Check each line of the material below for the string "accomplish" and reply with how many have it, nothing more.

§ **DATASET EXCERPTS**:
----

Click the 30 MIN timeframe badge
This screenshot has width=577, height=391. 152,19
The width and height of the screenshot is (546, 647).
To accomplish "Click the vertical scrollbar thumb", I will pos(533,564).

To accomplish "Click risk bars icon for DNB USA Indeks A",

----

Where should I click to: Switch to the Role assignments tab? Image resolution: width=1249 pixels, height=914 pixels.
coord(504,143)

----

§ **RESPONSE**: 2